[Problem] Please set down the entries below once more, exactly.

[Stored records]
__________________________________________________
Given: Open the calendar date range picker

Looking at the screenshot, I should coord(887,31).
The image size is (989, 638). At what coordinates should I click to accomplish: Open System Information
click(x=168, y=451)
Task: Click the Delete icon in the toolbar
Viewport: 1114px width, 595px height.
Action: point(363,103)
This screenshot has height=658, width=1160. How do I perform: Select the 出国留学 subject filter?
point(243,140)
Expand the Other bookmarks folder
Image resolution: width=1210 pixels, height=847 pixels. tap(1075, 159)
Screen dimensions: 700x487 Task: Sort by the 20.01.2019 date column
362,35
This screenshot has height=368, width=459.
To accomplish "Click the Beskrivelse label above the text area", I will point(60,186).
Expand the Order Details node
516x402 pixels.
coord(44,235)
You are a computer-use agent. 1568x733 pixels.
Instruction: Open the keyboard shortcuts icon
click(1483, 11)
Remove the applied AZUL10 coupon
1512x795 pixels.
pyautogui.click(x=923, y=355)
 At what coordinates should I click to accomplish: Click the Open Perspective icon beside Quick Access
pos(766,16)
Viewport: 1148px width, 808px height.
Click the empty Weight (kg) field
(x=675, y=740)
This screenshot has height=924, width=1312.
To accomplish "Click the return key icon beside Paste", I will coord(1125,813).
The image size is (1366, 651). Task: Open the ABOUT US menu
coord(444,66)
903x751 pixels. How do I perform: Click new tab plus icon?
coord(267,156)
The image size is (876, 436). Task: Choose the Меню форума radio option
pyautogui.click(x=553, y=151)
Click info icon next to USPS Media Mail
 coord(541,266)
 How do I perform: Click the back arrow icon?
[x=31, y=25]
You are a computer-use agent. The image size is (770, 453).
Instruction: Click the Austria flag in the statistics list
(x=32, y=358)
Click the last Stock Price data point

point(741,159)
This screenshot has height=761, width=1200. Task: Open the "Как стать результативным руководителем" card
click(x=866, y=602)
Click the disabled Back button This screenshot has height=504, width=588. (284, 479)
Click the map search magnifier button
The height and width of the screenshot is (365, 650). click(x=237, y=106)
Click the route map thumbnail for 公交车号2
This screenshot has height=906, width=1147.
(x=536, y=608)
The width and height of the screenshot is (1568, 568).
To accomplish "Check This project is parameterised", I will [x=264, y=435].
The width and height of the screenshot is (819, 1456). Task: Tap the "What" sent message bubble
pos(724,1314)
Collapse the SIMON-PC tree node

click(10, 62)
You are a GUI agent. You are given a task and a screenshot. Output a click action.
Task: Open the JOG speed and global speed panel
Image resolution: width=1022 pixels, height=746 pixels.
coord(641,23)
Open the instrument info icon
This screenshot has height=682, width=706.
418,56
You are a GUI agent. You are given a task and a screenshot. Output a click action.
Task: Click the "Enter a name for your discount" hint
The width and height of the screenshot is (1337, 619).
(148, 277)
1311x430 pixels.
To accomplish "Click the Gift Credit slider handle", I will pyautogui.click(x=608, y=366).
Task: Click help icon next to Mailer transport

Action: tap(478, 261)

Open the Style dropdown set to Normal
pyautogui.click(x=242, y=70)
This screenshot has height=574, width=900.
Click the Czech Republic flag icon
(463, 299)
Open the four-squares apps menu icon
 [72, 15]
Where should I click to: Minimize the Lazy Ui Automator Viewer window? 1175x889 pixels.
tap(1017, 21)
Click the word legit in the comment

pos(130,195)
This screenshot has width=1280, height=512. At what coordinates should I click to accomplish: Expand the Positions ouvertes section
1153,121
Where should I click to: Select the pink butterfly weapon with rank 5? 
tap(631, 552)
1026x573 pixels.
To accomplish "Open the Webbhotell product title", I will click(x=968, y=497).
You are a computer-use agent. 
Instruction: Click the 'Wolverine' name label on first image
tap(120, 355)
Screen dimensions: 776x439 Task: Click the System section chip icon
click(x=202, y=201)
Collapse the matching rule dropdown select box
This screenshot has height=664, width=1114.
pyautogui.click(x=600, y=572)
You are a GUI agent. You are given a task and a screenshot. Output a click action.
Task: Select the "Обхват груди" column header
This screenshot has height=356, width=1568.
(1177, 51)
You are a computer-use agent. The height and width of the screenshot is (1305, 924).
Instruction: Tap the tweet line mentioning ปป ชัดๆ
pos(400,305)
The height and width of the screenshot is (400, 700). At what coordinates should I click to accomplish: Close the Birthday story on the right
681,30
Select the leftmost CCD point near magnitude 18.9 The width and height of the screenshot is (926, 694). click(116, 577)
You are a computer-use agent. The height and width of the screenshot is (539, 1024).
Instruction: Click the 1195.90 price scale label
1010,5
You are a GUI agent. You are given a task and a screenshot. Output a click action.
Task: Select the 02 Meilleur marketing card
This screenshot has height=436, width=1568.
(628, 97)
__________________________________________________
[Solution for this exercise]
Given: Open the calendar date range picker

Looking at the screenshot, I should coord(887,31).
The image size is (989, 638). At what coordinates should I click to accomplish: Open System Information
click(x=168, y=451)
Task: Click the Delete icon in the toolbar
Viewport: 1114px width, 595px height.
Action: point(363,103)
This screenshot has height=658, width=1160. How do I perform: Select the 出国留学 subject filter?
point(243,140)
Expand the Other bookmarks folder
Image resolution: width=1210 pixels, height=847 pixels. tap(1075, 159)
Screen dimensions: 700x487 Task: Sort by the 20.01.2019 date column
362,35
This screenshot has height=368, width=459.
To accomplish "Click the Beskrivelse label above the text area", I will point(60,186).
Expand the Order Details node
516x402 pixels.
coord(44,235)
You are a computer-use agent. 1568x733 pixels.
Instruction: Open the keyboard shortcuts icon
click(1483, 11)
Remove the applied AZUL10 coupon
1512x795 pixels.
pyautogui.click(x=923, y=355)
 At what coordinates should I click to accomplish: Click the Open Perspective icon beside Quick Access
pos(766,16)
Viewport: 1148px width, 808px height.
Click the empty Weight (kg) field
(x=675, y=740)
This screenshot has height=924, width=1312.
To accomplish "Click the return key icon beside Paste", I will coord(1125,813).
The image size is (1366, 651). Task: Open the ABOUT US menu
coord(444,66)
903x751 pixels. How do I perform: Click new tab plus icon?
coord(267,156)
The image size is (876, 436). Task: Choose the Меню форума radio option
pyautogui.click(x=553, y=151)
Click info icon next to USPS Media Mail
 coord(541,266)
 How do I perform: Click the back arrow icon?
[x=31, y=25]
You are a computer-use agent. The image size is (770, 453).
Instruction: Click the Austria flag in the statistics list
(x=32, y=358)
Click the last Stock Price data point

point(741,159)
This screenshot has height=761, width=1200. Task: Open the "Как стать результативным руководителем" card
click(x=866, y=602)
Click the disabled Back button This screenshot has height=504, width=588. (284, 479)
Click the map search magnifier button
The height and width of the screenshot is (365, 650). click(x=237, y=106)
Click the route map thumbnail for 公交车号2
This screenshot has height=906, width=1147.
(x=536, y=608)
The width and height of the screenshot is (1568, 568).
To accomplish "Check This project is parameterised", I will [x=264, y=435].
The width and height of the screenshot is (819, 1456). Task: Tap the "What" sent message bubble
pos(724,1314)
Collapse the SIMON-PC tree node

click(10, 62)
You are a GUI agent. You are given a task and a screenshot. Output a click action.
Task: Open the JOG speed and global speed panel
Image resolution: width=1022 pixels, height=746 pixels.
coord(641,23)
Open the instrument info icon
This screenshot has height=682, width=706.
418,56
You are a GUI agent. You are given a task and a screenshot. Output a click action.
Task: Click the "Enter a name for your discount" hint
The width and height of the screenshot is (1337, 619).
(148, 277)
1311x430 pixels.
To accomplish "Click the Gift Credit slider handle", I will pyautogui.click(x=608, y=366).
Task: Click help icon next to Mailer transport

Action: tap(478, 261)

Open the Style dropdown set to Normal
pyautogui.click(x=242, y=70)
This screenshot has height=574, width=900.
Click the Czech Republic flag icon
(463, 299)
Open the four-squares apps menu icon
 [72, 15]
Where should I click to: Minimize the Lazy Ui Automator Viewer window? 1175x889 pixels.
tap(1017, 21)
Click the word legit in the comment

pos(130,195)
This screenshot has width=1280, height=512. At what coordinates should I click to accomplish: Expand the Positions ouvertes section
1153,121
Where should I click to: Select the pink butterfly weapon with rank 5? 
tap(631, 552)
1026x573 pixels.
To accomplish "Open the Webbhotell product title", I will click(x=968, y=497).
You are a computer-use agent. 
Instruction: Click the 'Wolverine' name label on first image
tap(120, 355)
Screen dimensions: 776x439 Task: Click the System section chip icon
click(x=202, y=201)
Collapse the matching rule dropdown select box
This screenshot has height=664, width=1114.
pyautogui.click(x=600, y=572)
You are a GUI agent. You are given a task and a screenshot. Output a click action.
Task: Select the "Обхват груди" column header
This screenshot has height=356, width=1568.
(1177, 51)
You are a computer-use agent. The height and width of the screenshot is (1305, 924).
Instruction: Tap the tweet line mentioning ปป ชัดๆ
pos(400,305)
The height and width of the screenshot is (400, 700). At what coordinates should I click to accomplish: Close the Birthday story on the right
681,30
Select the leftmost CCD point near magnitude 18.9 The width and height of the screenshot is (926, 694). click(116, 577)
You are a computer-use agent. The height and width of the screenshot is (539, 1024).
Instruction: Click the 1195.90 price scale label
1010,5
You are a GUI agent. You are given a task and a screenshot. Output a click action.
Task: Select the 02 Meilleur marketing card
This screenshot has height=436, width=1568.
(628, 97)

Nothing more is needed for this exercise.